Your child’s surgeon will remove pieces of skull that are next to any fused sutures.
Next, they’ll use special tools to reshape those skull pieces, and then reattach them to the skull.
Finally, they’ll insert dissolvable plates or stitches. These will help hold all the pieces in place until the skull bones knit back together.

Some babies, especially those with genetic syndromes, may need additional surgery later in life. That’s because premature fusions caused by a gene mutation can happen again. And some genetic conditions cause other head and face abnormalities that also need correction.

When we use open surgery

Cranial vault reconstruction is an option for many patients, including:

Children of any age—including newborns—who have several fused sutures.
Children older than 4 months old, no matter what type of craniosynostosis they have.
Children who need multiple corrections at the same time. For example, if we need to reshape the back of the skull along with an eye socket, we can do this in a single procedure.

A team approach

When you choose UI Health Care, your child will receive care from a team of experts in multiple specialties.
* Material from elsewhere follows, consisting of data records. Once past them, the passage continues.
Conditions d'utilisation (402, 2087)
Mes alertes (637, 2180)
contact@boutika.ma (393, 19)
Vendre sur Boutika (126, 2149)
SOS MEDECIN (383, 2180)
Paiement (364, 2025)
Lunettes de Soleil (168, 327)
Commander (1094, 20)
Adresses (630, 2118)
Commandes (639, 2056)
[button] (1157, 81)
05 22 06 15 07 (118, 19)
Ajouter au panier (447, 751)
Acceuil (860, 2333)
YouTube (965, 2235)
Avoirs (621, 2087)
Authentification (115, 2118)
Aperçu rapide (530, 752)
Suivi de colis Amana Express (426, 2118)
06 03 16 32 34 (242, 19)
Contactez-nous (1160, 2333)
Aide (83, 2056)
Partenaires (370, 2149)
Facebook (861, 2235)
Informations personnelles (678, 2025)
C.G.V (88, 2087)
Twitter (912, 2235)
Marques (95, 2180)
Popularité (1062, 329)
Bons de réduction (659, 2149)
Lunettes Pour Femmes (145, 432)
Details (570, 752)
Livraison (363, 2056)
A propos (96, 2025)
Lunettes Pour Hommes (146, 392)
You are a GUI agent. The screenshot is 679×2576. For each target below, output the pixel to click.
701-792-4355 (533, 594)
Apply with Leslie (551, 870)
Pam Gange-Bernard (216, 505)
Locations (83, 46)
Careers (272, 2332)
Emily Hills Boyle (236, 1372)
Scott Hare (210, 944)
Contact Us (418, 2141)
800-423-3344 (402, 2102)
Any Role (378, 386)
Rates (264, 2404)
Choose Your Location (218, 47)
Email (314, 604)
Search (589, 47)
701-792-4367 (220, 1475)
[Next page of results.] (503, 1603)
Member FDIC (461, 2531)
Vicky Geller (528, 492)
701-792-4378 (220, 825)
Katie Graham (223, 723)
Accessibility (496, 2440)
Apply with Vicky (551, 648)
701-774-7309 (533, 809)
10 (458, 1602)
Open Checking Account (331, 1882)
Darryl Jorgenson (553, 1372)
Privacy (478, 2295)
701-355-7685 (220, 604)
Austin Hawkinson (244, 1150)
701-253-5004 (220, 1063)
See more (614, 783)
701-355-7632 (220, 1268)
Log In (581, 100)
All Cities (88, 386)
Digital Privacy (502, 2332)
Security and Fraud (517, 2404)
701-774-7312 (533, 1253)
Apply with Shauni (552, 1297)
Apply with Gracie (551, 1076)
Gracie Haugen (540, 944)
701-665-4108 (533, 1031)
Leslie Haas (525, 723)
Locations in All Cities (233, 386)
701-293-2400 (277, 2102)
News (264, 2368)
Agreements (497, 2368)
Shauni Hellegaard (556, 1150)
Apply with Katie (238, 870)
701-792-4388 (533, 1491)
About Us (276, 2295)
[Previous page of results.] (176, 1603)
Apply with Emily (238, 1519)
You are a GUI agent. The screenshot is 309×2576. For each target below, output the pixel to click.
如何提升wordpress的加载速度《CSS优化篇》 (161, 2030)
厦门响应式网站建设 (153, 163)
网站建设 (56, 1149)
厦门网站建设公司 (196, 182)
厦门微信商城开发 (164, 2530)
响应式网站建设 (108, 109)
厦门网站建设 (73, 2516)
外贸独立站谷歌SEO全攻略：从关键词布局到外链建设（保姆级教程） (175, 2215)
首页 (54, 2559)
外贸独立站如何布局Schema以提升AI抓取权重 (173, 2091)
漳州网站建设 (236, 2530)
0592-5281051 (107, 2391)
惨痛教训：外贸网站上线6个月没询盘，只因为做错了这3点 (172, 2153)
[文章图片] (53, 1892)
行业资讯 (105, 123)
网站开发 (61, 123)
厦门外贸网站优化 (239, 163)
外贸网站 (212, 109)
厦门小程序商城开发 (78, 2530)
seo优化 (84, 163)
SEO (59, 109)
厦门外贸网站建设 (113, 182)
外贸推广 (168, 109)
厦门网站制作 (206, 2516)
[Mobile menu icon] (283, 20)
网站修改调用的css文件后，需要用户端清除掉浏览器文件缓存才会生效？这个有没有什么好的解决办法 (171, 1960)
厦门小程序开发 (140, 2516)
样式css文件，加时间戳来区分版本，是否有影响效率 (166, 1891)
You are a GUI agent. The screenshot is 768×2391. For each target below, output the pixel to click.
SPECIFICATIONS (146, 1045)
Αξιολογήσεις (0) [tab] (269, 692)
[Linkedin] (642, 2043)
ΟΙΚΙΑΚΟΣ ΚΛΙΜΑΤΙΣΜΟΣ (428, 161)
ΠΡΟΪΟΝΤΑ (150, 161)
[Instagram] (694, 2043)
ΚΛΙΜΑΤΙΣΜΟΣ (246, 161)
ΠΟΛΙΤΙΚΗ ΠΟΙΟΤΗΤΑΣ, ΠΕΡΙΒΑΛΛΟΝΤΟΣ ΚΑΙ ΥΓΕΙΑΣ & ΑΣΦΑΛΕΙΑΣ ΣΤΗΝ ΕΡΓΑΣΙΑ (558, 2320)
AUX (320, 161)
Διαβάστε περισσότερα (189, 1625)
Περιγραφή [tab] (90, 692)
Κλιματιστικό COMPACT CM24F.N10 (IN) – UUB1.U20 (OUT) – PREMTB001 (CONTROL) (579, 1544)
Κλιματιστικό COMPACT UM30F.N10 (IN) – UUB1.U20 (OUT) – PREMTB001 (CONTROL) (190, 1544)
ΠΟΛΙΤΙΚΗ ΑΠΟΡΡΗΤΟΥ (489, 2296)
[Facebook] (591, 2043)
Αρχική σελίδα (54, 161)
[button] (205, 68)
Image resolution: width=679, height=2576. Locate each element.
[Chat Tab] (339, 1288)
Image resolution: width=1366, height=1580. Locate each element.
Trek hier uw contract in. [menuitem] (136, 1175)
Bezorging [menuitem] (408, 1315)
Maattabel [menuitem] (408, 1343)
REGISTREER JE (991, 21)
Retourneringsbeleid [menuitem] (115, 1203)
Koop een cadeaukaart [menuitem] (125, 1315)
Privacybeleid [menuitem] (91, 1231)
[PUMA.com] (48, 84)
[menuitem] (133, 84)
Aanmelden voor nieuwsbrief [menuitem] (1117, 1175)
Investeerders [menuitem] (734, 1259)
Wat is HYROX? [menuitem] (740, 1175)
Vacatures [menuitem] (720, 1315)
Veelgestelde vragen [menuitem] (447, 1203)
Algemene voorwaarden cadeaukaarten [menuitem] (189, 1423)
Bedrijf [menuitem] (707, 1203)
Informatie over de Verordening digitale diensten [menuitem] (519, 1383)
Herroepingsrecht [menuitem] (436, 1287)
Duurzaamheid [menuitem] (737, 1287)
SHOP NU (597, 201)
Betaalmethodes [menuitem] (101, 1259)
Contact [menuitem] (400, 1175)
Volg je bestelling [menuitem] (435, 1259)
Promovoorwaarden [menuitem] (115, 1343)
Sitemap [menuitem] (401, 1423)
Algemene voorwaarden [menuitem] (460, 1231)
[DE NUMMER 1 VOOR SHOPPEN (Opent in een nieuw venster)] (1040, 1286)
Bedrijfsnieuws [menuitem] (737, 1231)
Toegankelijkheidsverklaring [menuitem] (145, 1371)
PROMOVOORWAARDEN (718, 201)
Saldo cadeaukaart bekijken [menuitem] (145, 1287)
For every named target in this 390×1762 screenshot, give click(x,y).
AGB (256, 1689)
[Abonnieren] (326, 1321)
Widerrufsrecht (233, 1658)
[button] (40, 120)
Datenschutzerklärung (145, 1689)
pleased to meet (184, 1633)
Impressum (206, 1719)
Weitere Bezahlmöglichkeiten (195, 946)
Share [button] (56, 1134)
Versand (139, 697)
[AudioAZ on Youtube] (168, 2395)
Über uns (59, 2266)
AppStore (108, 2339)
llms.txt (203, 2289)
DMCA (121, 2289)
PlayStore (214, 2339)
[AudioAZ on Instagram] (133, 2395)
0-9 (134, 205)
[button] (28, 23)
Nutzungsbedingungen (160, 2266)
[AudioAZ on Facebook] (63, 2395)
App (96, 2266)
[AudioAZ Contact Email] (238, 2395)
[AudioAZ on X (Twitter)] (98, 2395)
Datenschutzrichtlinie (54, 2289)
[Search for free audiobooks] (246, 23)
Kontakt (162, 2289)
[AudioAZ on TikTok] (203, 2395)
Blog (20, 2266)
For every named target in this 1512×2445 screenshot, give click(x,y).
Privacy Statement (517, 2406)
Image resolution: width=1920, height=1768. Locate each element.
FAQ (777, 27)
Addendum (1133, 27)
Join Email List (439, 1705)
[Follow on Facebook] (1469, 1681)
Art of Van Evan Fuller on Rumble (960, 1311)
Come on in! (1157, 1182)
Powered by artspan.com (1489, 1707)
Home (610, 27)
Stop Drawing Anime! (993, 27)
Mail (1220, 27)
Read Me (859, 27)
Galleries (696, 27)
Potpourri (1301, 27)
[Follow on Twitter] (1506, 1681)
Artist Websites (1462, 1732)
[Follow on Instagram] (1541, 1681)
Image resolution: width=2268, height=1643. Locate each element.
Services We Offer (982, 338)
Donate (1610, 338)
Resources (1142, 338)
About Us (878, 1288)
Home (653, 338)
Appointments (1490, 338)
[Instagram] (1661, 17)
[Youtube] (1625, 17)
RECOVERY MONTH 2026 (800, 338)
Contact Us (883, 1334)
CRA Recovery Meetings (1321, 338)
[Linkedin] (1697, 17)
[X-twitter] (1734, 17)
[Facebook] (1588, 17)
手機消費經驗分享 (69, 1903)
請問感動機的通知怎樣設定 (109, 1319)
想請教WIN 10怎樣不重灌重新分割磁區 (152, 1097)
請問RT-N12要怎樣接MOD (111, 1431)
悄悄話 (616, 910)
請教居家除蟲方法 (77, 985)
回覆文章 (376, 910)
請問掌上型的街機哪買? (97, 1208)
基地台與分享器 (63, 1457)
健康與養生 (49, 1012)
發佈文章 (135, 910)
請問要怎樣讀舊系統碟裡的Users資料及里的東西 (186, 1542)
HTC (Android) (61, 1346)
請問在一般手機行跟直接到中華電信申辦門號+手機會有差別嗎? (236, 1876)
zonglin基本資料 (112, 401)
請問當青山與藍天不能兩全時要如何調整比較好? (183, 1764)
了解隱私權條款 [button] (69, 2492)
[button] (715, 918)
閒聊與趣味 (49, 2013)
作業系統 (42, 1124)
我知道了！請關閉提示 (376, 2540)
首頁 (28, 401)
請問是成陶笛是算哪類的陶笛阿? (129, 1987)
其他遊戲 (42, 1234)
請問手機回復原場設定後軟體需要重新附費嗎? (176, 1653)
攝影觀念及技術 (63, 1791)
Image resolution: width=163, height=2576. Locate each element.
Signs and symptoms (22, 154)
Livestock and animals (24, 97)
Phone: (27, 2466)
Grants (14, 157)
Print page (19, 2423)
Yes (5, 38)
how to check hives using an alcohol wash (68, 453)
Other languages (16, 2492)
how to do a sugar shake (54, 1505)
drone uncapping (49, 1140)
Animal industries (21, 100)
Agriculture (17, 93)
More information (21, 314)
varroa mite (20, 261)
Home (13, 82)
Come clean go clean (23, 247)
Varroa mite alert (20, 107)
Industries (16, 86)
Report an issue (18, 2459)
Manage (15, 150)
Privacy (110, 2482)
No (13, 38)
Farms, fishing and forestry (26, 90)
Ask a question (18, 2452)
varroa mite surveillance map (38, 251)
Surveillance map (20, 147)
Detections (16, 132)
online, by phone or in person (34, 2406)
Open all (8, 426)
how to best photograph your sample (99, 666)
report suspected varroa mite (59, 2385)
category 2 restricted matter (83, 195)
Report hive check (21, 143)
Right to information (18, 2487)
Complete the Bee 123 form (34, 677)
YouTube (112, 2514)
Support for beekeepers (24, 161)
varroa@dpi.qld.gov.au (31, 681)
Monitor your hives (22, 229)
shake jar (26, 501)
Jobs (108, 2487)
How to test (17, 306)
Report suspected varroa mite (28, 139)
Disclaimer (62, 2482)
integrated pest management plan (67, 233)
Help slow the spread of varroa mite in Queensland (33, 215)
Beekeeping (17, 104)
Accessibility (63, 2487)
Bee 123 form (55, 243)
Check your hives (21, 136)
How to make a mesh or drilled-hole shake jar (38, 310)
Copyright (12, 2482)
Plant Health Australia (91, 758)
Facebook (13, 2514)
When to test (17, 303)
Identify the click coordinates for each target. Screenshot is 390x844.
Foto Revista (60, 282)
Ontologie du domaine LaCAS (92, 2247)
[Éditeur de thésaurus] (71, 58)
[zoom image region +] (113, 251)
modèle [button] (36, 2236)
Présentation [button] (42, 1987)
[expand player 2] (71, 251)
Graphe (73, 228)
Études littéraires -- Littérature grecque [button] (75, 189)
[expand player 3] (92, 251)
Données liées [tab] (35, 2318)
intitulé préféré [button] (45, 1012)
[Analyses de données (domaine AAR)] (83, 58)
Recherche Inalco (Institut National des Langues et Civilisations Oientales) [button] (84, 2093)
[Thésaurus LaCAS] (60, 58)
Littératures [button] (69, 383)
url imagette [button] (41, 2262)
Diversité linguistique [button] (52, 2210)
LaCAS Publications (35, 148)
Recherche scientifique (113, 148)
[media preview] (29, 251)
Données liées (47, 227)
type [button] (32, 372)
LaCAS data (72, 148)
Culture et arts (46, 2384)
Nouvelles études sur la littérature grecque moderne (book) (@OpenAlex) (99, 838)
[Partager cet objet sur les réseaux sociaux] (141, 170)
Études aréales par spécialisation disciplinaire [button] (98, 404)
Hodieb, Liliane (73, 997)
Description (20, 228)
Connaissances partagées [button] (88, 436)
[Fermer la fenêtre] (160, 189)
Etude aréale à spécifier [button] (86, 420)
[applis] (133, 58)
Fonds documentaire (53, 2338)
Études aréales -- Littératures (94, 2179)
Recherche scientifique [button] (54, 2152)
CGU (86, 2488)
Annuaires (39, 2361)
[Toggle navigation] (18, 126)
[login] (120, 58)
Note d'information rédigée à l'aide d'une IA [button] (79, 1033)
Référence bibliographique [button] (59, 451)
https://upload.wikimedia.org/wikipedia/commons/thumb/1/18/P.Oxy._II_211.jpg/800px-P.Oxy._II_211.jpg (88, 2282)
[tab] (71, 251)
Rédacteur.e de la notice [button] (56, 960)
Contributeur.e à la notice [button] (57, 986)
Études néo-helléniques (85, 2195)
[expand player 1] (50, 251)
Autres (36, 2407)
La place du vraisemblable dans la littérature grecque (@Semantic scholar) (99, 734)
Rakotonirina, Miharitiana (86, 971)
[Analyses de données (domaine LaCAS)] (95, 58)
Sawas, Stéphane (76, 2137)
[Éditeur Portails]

Each team member has the skill and experience it takes to treat even the most rare or severe types of craniosynostosis.

Your child’s neurosurgeon may partner with one or more of the following pediatric specialists:

Genetic counselor who will teach you about the genetic testing process and help you understand your child’s test results

Ophthalmologist who can assess and treat problems with the eye muscle or eye growth

Otolaryngologist who helps operate on delicate areas inside the head and neck

Plastic and reconstructive surgeon who can correct facial abnormalities

Craniosynostosis that is severe (or caused by a genetic disorder) can cause problems with thinking and learning. If your child needs help reaching a developmental milestones, we also offer pediatric psychology, rehabilitation, and other support services.